先日放送されたNHKのうつ病診療にまつわる特集を見ました。叔母が録画しておいてくれてそれを叔母の家で見ました。自分のうつ病初診である平成11年頃の状況とは診療の状況が様変わりしていることに驚きました。以前は初回の診察で30分から1時間くらい家族構成や養育暦、その他性格的なものやおかれている現状などを聞き取りしてから徐々に薬を処方するのが普通でした。SSRIという新しい薬の出始めでもありましたが、いくら少ないとはいってもほかの薬と比べると坑うつ剤は相当に副作用が強いので慎重に投与開始されたのを覚えています。

ところが最近では初診にきちんと話も聞かず、いきなり多量のSSRIを投与する医者が多いようです。しかも複数の坑うつ剤を同時に処方することも多いとか。

ほんとうの基本としてかかった医者が「話を聞かない」「いきなり坑うつ剤を多量に処方する」「薬の説明をしない」「薬を飲んでみてどういう反応が出たか聞かない」「薬が効かないとどんどん増やす」場合は危険で、場合によっては本来の症状より副作用のほうが重くなるケースもあるそうですから十分気をつけてください。

判断力の鈍ったうつ病患者が、医者をきちんと見極めるのは難しいと思いますが、自分の経験からいえるのは、クリニックや病院にまず電話して予約を取らなければいけないところのほうがいいと思います。なぜなら初診は時間がかかるのが普通だからです。そのとき対応する受付係の反応がクリニックの雰囲気とリンクしているケースがおおいです。いやな感じがしたら別のところにしたほうがいいかもしれません。自分が今のデイケアに通うことに決めるまでには、いくつもの医療機関に問い合わせをして少し遠いけれど一番雰囲気のよさそうなところにしました。結果的にそこは当たりだったと思っています。

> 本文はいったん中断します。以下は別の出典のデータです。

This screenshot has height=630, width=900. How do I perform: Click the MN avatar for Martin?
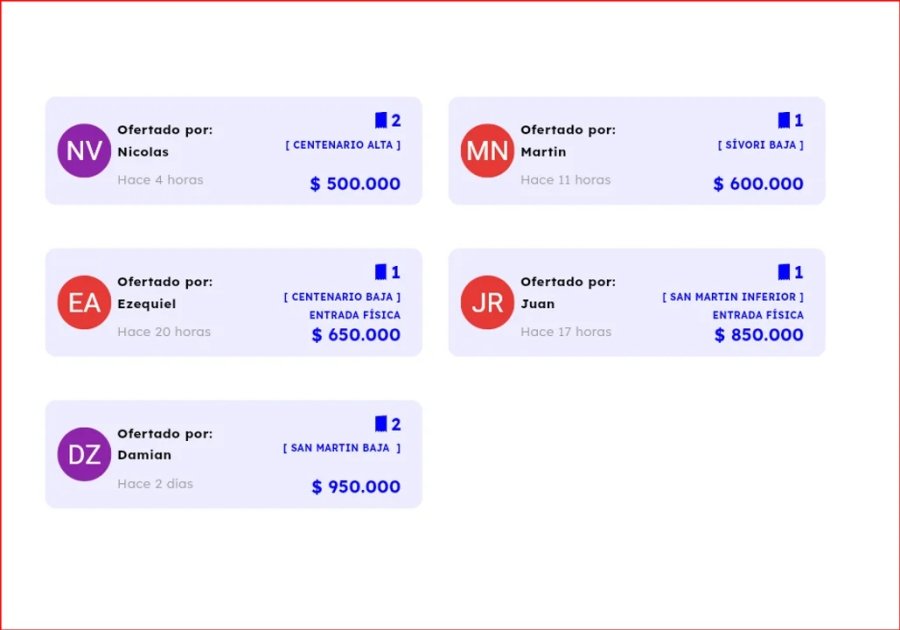point(487,151)
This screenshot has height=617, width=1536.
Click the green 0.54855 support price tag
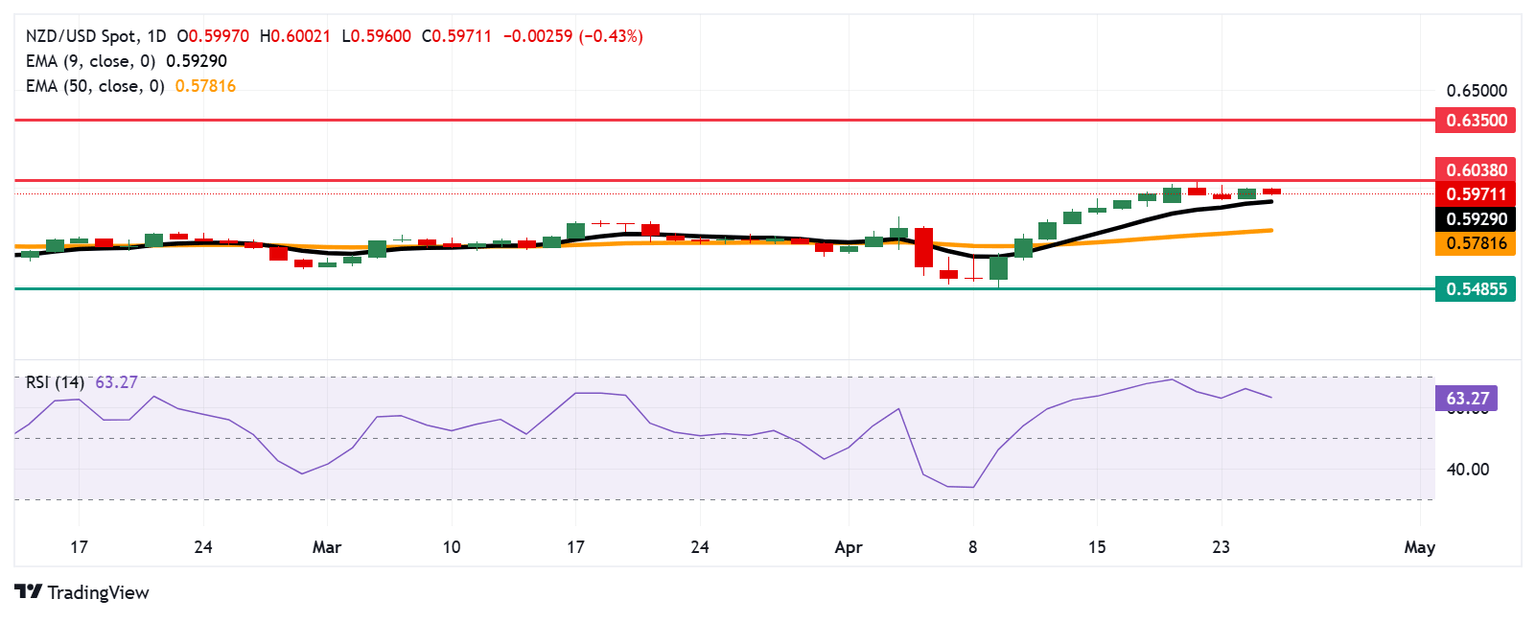pyautogui.click(x=1477, y=289)
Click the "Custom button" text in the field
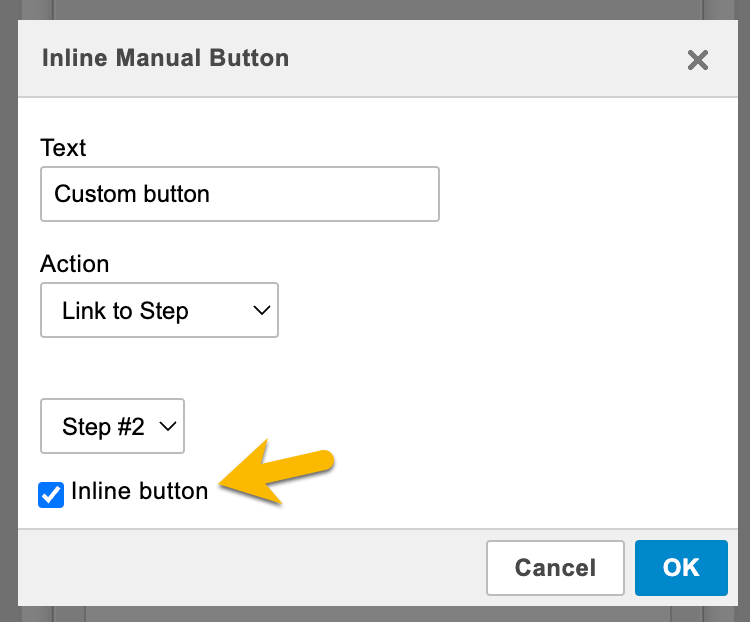Screen dimensions: 750x622 coord(132,194)
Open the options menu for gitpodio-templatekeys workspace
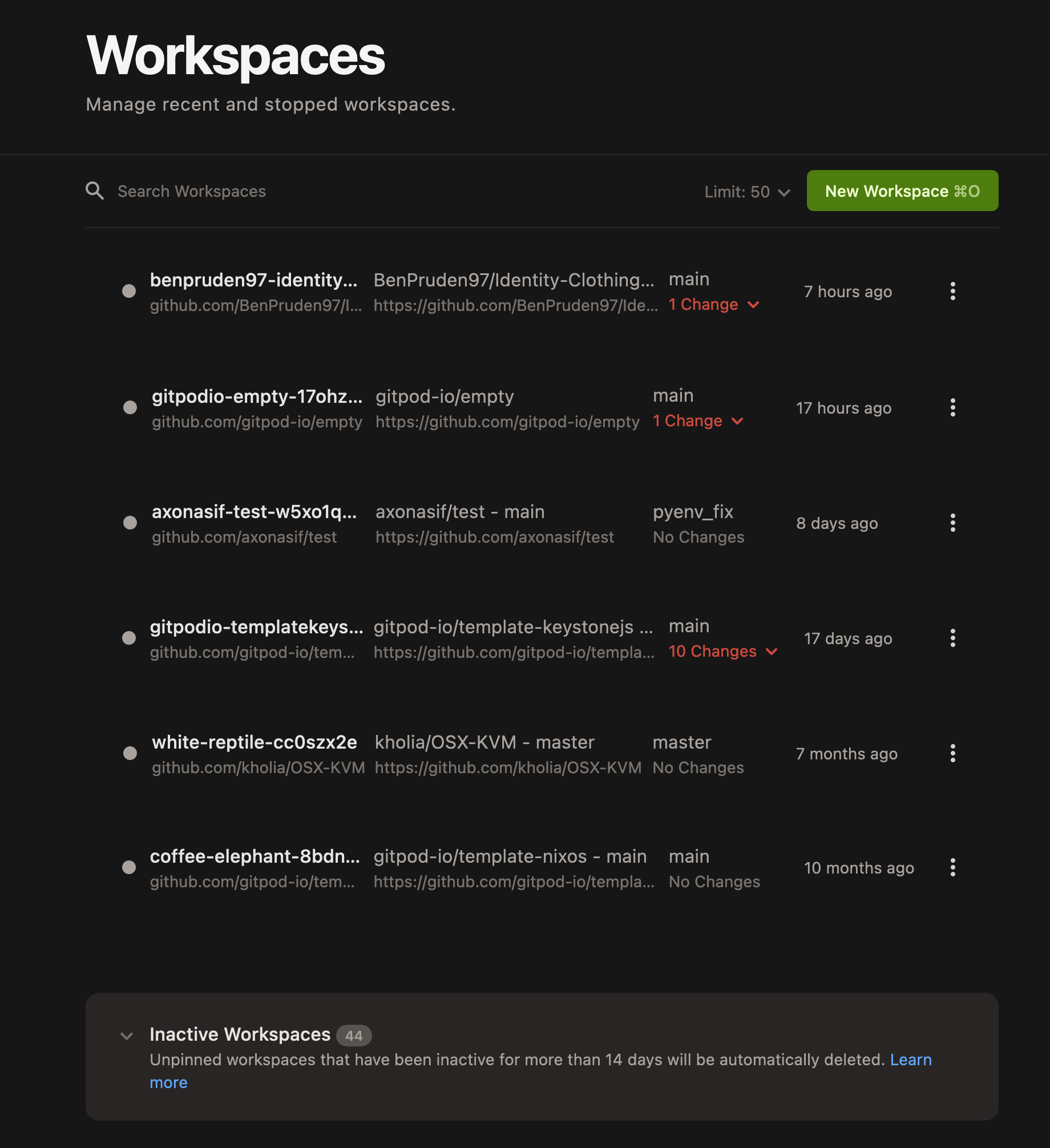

もっとも良心的な医療機関でも最近患者数が多すぎて理想どおりの診察ができないこともあるそうです。それでも初診で最低30分聞き取りをするのは基本です。それをしないところは避けるべきだと思います。それとカウンセリングを並行してうけることを勧めます。カウンセリングは保険がきかないため1時間平均1万円くらいの費用がかかりますが、薬だけで治ることのほうが少ないはずです。むしろカウンセリングだけで問題が解決することもあります。このブログでも以前からカウンセリングへの保険適用を主張しています。